**ASSIGNMENT**
Starting from the line with "Viewport: 650px width, 367px height.", please copy exactly every line to the end of the listing, but not the pictures.

**PROVIDED INFORMATION**
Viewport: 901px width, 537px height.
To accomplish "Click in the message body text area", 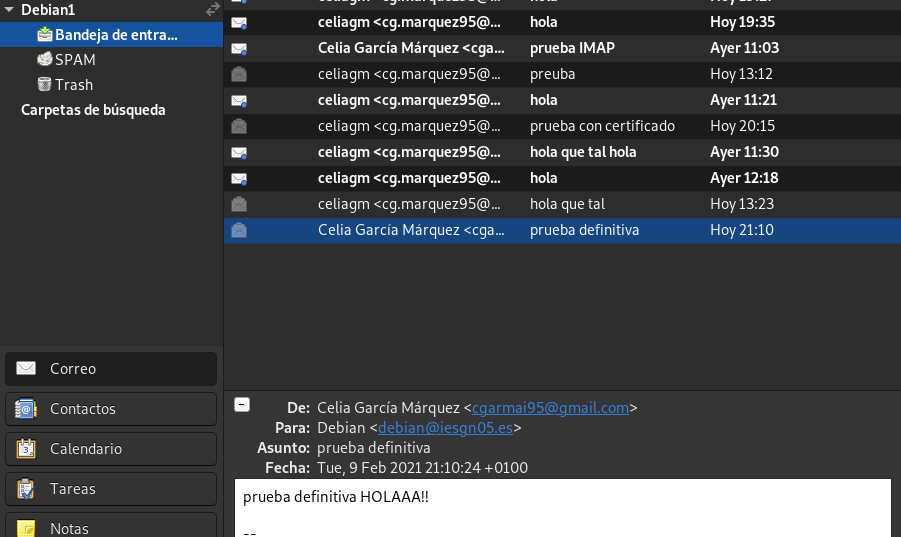I will pos(562,510).
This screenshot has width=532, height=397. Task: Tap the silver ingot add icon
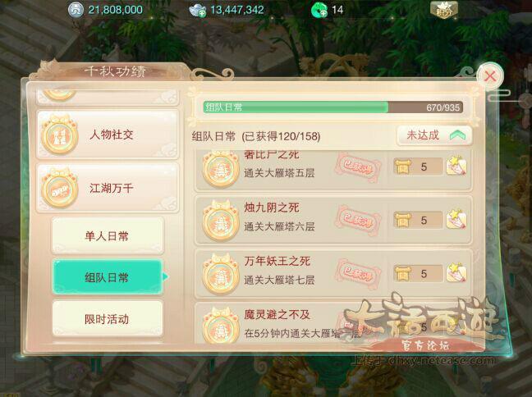click(x=198, y=11)
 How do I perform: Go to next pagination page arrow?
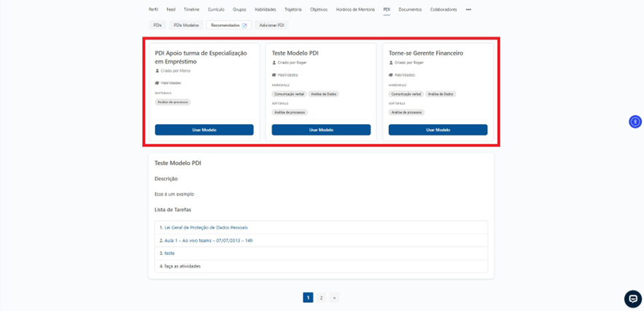334,298
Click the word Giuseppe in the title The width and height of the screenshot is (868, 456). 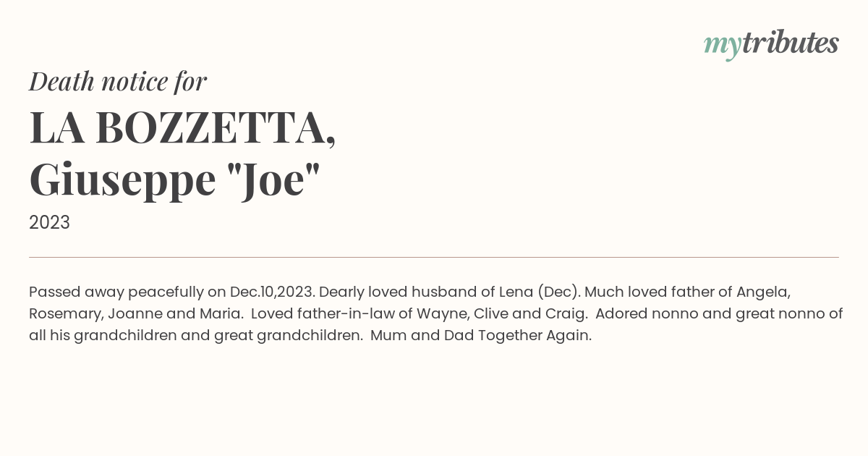tap(122, 181)
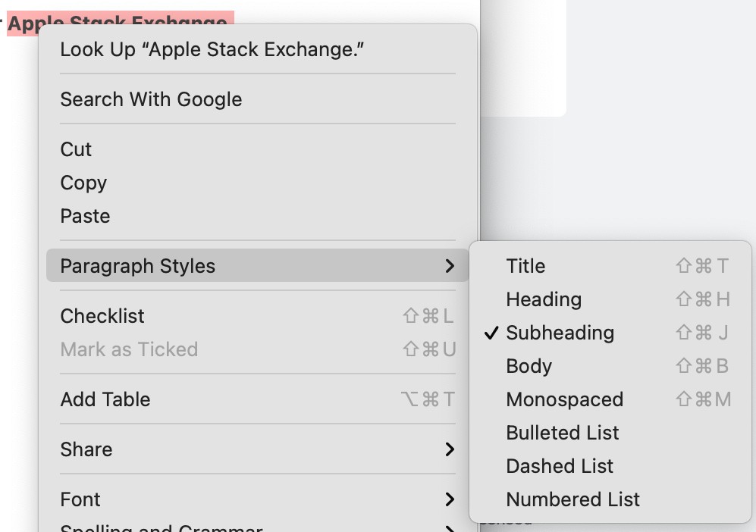756x532 pixels.
Task: Search With Google for the selection
Action: [x=151, y=99]
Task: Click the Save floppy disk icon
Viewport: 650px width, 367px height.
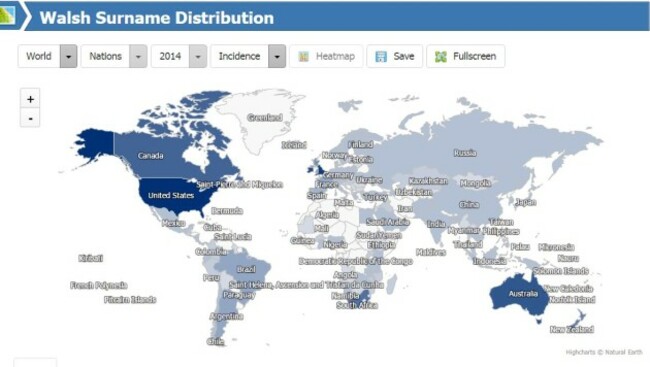Action: 381,56
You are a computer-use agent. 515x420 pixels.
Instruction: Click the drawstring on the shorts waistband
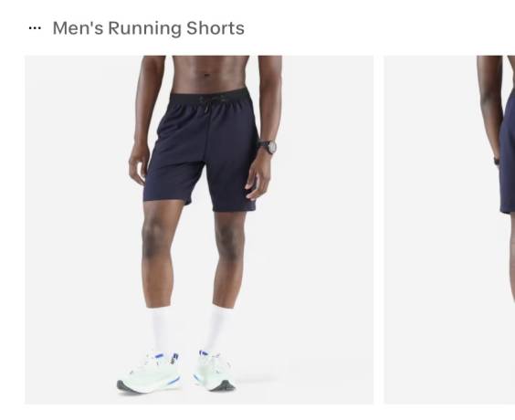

**OUTPUT FOR THIS EXERCISE**
Viewport: 650px width, 367px height.
Action: 381,56
You are a computer-use agent. 515x420 pixels.
Instruction: Click the drawstring on the shorts waistband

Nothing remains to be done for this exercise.